There are three classes of game states: the “finished” state (game is over), an “invalid” state (from which it is impossible to finish the game), and a “valid” state (from which the game can still be finished). Think of game states as states of a Markov process, and randomly chosen actions as triggering transitions between states with some defined probability. This is the mathematical version of someone who plays TTTM by randomly choosing actions until the game is finished, and who keeps attempting actions (forever) even if an invalid state is reached.

In Markov terminology, a set of mutually accessible invalid states form an ergodic set (or recurrent class) from which there is no possibility of escape. The finish condition is also an ergodic set, but it has only one state. All other states are transient states — if the player plays forever, the probability of being in a transient state at any moment (in the distant future) approaches zero. That is, the player will eventually finish the game or get stuck in a set of invalid states.

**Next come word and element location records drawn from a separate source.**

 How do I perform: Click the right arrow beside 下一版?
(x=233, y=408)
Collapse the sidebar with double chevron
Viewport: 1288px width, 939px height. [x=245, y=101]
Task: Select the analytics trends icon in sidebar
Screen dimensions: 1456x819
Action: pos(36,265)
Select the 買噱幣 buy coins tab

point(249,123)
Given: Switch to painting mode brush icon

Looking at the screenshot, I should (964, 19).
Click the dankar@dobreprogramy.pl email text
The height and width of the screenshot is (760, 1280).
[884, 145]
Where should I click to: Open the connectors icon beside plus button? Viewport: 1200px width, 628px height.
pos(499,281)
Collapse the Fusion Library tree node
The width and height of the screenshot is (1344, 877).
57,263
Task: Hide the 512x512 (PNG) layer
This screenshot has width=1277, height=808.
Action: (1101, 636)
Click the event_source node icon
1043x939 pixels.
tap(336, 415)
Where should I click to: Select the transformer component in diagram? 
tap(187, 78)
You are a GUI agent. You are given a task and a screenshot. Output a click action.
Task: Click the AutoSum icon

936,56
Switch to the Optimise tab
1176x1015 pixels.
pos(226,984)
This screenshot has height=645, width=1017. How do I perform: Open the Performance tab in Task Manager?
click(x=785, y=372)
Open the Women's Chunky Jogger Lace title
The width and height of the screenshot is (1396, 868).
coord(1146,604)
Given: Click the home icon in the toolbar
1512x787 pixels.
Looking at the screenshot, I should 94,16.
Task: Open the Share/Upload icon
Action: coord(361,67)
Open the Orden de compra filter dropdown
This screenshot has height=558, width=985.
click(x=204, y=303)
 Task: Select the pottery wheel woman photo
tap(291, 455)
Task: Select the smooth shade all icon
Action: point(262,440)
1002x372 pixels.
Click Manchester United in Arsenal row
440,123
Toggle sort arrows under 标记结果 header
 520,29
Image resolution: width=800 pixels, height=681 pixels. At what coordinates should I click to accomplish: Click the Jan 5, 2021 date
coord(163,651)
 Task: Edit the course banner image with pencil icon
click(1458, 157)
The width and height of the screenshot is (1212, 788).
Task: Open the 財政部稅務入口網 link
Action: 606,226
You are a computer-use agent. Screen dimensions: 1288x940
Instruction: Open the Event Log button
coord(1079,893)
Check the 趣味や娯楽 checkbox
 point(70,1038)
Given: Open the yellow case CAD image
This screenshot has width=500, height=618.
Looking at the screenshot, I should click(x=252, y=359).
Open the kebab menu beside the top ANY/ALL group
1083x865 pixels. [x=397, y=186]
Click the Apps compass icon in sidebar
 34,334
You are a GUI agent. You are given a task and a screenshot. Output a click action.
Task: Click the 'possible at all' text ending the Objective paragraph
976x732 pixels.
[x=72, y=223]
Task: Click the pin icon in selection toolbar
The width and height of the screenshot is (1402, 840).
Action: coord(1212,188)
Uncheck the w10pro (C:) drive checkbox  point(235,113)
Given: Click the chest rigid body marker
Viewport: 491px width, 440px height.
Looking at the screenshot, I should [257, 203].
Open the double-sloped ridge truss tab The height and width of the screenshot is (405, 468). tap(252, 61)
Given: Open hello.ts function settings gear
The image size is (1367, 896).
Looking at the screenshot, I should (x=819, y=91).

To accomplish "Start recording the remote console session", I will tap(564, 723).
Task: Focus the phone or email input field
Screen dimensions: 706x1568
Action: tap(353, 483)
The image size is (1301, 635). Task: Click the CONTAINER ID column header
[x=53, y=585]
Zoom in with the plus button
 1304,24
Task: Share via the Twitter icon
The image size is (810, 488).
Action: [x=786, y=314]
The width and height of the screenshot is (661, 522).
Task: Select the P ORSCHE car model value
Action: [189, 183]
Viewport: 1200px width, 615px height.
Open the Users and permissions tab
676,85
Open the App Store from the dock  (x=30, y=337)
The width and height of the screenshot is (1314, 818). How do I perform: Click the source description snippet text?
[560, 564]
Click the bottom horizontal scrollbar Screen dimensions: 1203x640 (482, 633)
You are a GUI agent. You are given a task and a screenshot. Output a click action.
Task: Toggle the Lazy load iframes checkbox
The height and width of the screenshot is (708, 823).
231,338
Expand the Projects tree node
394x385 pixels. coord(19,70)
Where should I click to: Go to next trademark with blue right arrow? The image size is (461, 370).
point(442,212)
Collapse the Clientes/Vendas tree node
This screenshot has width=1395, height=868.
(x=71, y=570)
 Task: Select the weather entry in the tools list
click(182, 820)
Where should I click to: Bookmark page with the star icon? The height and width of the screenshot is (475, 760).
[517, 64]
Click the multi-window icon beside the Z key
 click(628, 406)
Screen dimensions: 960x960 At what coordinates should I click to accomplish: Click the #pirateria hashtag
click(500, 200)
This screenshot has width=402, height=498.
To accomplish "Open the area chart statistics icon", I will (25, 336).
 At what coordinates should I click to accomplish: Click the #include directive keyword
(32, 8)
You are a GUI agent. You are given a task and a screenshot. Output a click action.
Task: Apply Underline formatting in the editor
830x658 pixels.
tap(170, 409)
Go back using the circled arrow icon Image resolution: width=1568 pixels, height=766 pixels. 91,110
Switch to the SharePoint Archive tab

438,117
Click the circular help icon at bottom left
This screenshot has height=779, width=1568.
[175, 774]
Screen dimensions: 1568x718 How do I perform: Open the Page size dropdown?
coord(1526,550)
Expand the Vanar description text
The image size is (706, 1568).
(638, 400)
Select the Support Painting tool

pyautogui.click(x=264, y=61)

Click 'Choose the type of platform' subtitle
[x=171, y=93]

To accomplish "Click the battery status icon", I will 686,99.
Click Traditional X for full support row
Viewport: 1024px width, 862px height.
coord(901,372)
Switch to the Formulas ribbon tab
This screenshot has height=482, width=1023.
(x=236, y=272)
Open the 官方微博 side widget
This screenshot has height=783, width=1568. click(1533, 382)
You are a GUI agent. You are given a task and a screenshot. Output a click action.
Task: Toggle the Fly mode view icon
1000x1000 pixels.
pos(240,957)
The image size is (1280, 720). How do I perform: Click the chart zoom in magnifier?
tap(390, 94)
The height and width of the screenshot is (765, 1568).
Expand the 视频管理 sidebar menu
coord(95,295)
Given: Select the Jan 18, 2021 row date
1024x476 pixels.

It is easy to construct a stochastic matrix for the TTTM game — first index each possible game state \(i = 1,\ldots,N\), and construct an \(N \times N\) matrix that represents the transition probability between each pair of states. In TTTM this can be done by calling query_actions on each input state \(i\), and then assigning probability \(1/K_i\) to each output state produced by apply_action (assuming there are \(K_i\) possible actions for input state \(i\)). Note that multiple actions may lead to the same output state, in which case the transition probability will be a positive multiple of \(1/K_i\). Each row in the stochastic matrix represents an input state, and each column represents an output state. Each matrix value represents the transition probability between the two states, so each row sums to 1. The last row (and column) corresponds to the finished state, so the last row will be full of zeros except for the last entry, which will be 1.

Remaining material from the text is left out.